-- start of Materials provided --

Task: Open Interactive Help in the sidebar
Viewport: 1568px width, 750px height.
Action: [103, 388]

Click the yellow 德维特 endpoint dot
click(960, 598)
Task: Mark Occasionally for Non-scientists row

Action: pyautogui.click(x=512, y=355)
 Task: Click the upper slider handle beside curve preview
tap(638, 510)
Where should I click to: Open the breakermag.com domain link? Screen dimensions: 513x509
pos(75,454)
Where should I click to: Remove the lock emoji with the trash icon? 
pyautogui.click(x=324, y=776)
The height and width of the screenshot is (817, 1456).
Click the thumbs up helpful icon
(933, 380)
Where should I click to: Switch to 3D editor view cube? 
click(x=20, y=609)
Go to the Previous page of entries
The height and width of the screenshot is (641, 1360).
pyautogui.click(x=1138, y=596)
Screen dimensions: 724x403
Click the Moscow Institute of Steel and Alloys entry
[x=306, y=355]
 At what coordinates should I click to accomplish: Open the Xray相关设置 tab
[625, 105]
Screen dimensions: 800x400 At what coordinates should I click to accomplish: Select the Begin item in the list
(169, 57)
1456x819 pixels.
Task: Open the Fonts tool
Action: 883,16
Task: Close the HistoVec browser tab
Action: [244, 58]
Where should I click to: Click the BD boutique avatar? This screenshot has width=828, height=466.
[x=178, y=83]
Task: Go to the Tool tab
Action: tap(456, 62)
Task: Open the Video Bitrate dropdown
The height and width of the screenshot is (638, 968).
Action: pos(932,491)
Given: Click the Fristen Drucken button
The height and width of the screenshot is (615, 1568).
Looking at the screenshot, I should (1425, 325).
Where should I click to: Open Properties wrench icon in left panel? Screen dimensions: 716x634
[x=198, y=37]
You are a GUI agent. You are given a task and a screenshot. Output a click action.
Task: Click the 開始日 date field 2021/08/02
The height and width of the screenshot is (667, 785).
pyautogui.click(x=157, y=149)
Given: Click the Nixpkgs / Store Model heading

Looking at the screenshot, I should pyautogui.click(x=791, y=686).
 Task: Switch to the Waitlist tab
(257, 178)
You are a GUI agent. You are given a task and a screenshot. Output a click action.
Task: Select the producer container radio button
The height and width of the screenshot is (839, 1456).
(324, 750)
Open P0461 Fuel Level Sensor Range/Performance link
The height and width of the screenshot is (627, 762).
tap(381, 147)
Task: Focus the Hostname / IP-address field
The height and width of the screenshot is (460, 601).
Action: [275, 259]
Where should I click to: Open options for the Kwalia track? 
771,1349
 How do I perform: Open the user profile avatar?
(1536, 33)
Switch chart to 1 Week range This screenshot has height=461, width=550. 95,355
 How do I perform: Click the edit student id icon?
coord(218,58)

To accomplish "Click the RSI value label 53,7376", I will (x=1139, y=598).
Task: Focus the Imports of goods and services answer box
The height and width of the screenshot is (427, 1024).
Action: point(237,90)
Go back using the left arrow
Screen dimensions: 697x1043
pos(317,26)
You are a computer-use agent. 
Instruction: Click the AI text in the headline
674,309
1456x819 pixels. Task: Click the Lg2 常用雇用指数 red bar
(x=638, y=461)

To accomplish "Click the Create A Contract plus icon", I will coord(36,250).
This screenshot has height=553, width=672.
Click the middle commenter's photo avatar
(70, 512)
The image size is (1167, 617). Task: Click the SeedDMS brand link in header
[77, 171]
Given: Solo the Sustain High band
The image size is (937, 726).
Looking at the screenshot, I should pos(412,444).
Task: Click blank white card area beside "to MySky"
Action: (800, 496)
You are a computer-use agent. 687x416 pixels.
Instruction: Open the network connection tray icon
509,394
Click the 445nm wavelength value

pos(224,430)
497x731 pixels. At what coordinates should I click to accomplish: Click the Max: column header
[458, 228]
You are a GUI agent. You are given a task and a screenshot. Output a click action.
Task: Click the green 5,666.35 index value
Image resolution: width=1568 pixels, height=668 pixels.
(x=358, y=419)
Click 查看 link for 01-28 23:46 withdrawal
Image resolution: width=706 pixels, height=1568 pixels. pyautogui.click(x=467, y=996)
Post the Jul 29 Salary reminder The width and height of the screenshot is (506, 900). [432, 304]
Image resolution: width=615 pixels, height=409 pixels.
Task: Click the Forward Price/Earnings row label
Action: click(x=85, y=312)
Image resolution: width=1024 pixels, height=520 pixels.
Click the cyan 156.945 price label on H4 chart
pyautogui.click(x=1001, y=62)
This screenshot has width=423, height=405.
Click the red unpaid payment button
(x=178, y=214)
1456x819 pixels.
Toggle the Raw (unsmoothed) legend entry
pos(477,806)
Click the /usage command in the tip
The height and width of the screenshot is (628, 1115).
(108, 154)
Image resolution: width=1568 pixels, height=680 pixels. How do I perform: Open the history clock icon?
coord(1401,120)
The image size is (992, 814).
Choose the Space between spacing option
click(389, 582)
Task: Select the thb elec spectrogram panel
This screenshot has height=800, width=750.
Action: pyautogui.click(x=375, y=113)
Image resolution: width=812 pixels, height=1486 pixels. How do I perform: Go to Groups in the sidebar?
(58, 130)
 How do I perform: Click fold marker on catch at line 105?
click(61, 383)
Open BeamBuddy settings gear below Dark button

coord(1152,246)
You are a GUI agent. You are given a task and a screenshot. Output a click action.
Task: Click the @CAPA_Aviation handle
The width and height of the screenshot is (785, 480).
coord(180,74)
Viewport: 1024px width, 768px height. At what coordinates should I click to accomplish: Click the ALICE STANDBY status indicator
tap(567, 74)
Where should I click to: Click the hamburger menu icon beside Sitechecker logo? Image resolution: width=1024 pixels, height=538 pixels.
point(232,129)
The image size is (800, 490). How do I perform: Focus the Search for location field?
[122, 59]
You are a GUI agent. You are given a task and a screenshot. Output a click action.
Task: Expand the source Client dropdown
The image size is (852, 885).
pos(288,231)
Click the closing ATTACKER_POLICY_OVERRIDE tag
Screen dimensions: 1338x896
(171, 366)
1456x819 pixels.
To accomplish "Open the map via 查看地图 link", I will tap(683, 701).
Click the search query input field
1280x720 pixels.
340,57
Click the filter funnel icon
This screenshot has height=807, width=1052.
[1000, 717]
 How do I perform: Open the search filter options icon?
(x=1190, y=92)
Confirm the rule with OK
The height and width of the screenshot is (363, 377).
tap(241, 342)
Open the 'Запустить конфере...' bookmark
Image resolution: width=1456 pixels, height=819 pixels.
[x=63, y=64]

-- end of Materials provided --

**What the task asks:** Copy out the entire listing above line for line, with no changes.

**Problem solution:**
Task: Open Interactive Help in the sidebar
Viewport: 1568px width, 750px height.
Action: [103, 388]

Click the yellow 德维特 endpoint dot
click(960, 598)
Task: Mark Occasionally for Non-scientists row

Action: pyautogui.click(x=512, y=355)
 Task: Click the upper slider handle beside curve preview
tap(638, 510)
Where should I click to: Open the breakermag.com domain link? Screen dimensions: 513x509
pos(75,454)
Where should I click to: Remove the lock emoji with the trash icon? 
pyautogui.click(x=324, y=776)
The height and width of the screenshot is (817, 1456).
Click the thumbs up helpful icon
(933, 380)
Where should I click to: Switch to 3D editor view cube? 
click(x=20, y=609)
Go to the Previous page of entries
The height and width of the screenshot is (641, 1360).
pyautogui.click(x=1138, y=596)
Screen dimensions: 724x403
Click the Moscow Institute of Steel and Alloys entry
[x=306, y=355]
 At what coordinates should I click to accomplish: Open the Xray相关设置 tab
[625, 105]
Screen dimensions: 800x400 At what coordinates should I click to accomplish: Select the Begin item in the list
(169, 57)
1456x819 pixels.
Task: Open the Fonts tool
Action: 883,16
Task: Close the HistoVec browser tab
Action: [244, 58]
Where should I click to: Click the BD boutique avatar? This screenshot has width=828, height=466.
[x=178, y=83]
Task: Go to the Tool tab
Action: tap(456, 62)
Task: Open the Video Bitrate dropdown
The height and width of the screenshot is (638, 968).
Action: pos(932,491)
Given: Click the Fristen Drucken button
The height and width of the screenshot is (615, 1568).
Looking at the screenshot, I should (1425, 325).
Where should I click to: Open Properties wrench icon in left panel? Screen dimensions: 716x634
[x=198, y=37]
You are a GUI agent. You are given a task and a screenshot. Output a click action.
Task: Click the 開始日 date field 2021/08/02
The height and width of the screenshot is (667, 785).
pyautogui.click(x=157, y=149)
Given: Click the Nixpkgs / Store Model heading

Looking at the screenshot, I should pyautogui.click(x=791, y=686).
 Task: Switch to the Waitlist tab
(257, 178)
You are a GUI agent. You are given a task and a screenshot. Output a click action.
Task: Select the producer container radio button
The height and width of the screenshot is (839, 1456).
(324, 750)
Open P0461 Fuel Level Sensor Range/Performance link
The height and width of the screenshot is (627, 762).
tap(381, 147)
Task: Focus the Hostname / IP-address field
The height and width of the screenshot is (460, 601).
Action: [275, 259]
Where should I click to: Open options for the Kwalia track? 
771,1349
 How do I perform: Open the user profile avatar?
(1536, 33)
Switch chart to 1 Week range This screenshot has height=461, width=550. 95,355
 How do I perform: Click the edit student id icon?
coord(218,58)

To accomplish "Click the RSI value label 53,7376", I will (x=1139, y=598).
Task: Focus the Imports of goods and services answer box
The height and width of the screenshot is (427, 1024).
Action: point(237,90)
Go back using the left arrow
Screen dimensions: 697x1043
pos(317,26)
You are a computer-use agent. 
Instruction: Click the AI text in the headline
674,309
1456x819 pixels. Task: Click the Lg2 常用雇用指数 red bar
(x=638, y=461)

To accomplish "Click the Create A Contract plus icon", I will coord(36,250).
This screenshot has height=553, width=672.
Click the middle commenter's photo avatar
(70, 512)
The image size is (1167, 617). Task: Click the SeedDMS brand link in header
[77, 171]
Given: Solo the Sustain High band
The image size is (937, 726).
Looking at the screenshot, I should pos(412,444).
Task: Click blank white card area beside "to MySky"
Action: (800, 496)
You are a computer-use agent. 687x416 pixels.
Instruction: Open the network connection tray icon
509,394
Click the 445nm wavelength value

pos(224,430)
497x731 pixels. At what coordinates should I click to accomplish: Click the Max: column header
[458, 228]
You are a GUI agent. You are given a task and a screenshot. Output a click action.
Task: Click the green 5,666.35 index value
Image resolution: width=1568 pixels, height=668 pixels.
(x=358, y=419)
Click 查看 link for 01-28 23:46 withdrawal
Image resolution: width=706 pixels, height=1568 pixels. pyautogui.click(x=467, y=996)
Post the Jul 29 Salary reminder The width and height of the screenshot is (506, 900). [432, 304]
Image resolution: width=615 pixels, height=409 pixels.
Task: Click the Forward Price/Earnings row label
Action: click(x=85, y=312)
Image resolution: width=1024 pixels, height=520 pixels.
Click the cyan 156.945 price label on H4 chart
pyautogui.click(x=1001, y=62)
This screenshot has width=423, height=405.
Click the red unpaid payment button
(x=178, y=214)
1456x819 pixels.
Toggle the Raw (unsmoothed) legend entry
pos(477,806)
Click the /usage command in the tip
The height and width of the screenshot is (628, 1115).
(108, 154)
Image resolution: width=1568 pixels, height=680 pixels. How do I perform: Open the history clock icon?
coord(1401,120)
The image size is (992, 814).
Choose the Space between spacing option
click(389, 582)
Task: Select the thb elec spectrogram panel
This screenshot has height=800, width=750.
Action: pyautogui.click(x=375, y=113)
Image resolution: width=812 pixels, height=1486 pixels. How do I perform: Go to Groups in the sidebar?
(58, 130)
 How do I perform: Click fold marker on catch at line 105?
click(61, 383)
Open BeamBuddy settings gear below Dark button

coord(1152,246)
You are a GUI agent. You are given a task and a screenshot. Output a click action.
Task: Click the @CAPA_Aviation handle
The width and height of the screenshot is (785, 480).
coord(180,74)
Viewport: 1024px width, 768px height. At what coordinates should I click to accomplish: Click the ALICE STANDBY status indicator
tap(567, 74)
Where should I click to: Click the hamburger menu icon beside Sitechecker logo? Image resolution: width=1024 pixels, height=538 pixels.
point(232,129)
The image size is (800, 490). How do I perform: Focus the Search for location field?
[122, 59]
You are a GUI agent. You are given a task and a screenshot. Output a click action.
Task: Expand the source Client dropdown
The image size is (852, 885).
pos(288,231)
Click the closing ATTACKER_POLICY_OVERRIDE tag
Screen dimensions: 1338x896
(171, 366)
1456x819 pixels.
To accomplish "Open the map via 查看地图 link", I will tap(683, 701).
Click the search query input field
1280x720 pixels.
340,57
Click the filter funnel icon
This screenshot has height=807, width=1052.
[1000, 717]
 How do I perform: Open the search filter options icon?
(x=1190, y=92)
Confirm the rule with OK
The height and width of the screenshot is (363, 377).
tap(241, 342)
Open the 'Запустить конфере...' bookmark
Image resolution: width=1456 pixels, height=819 pixels.
[x=63, y=64]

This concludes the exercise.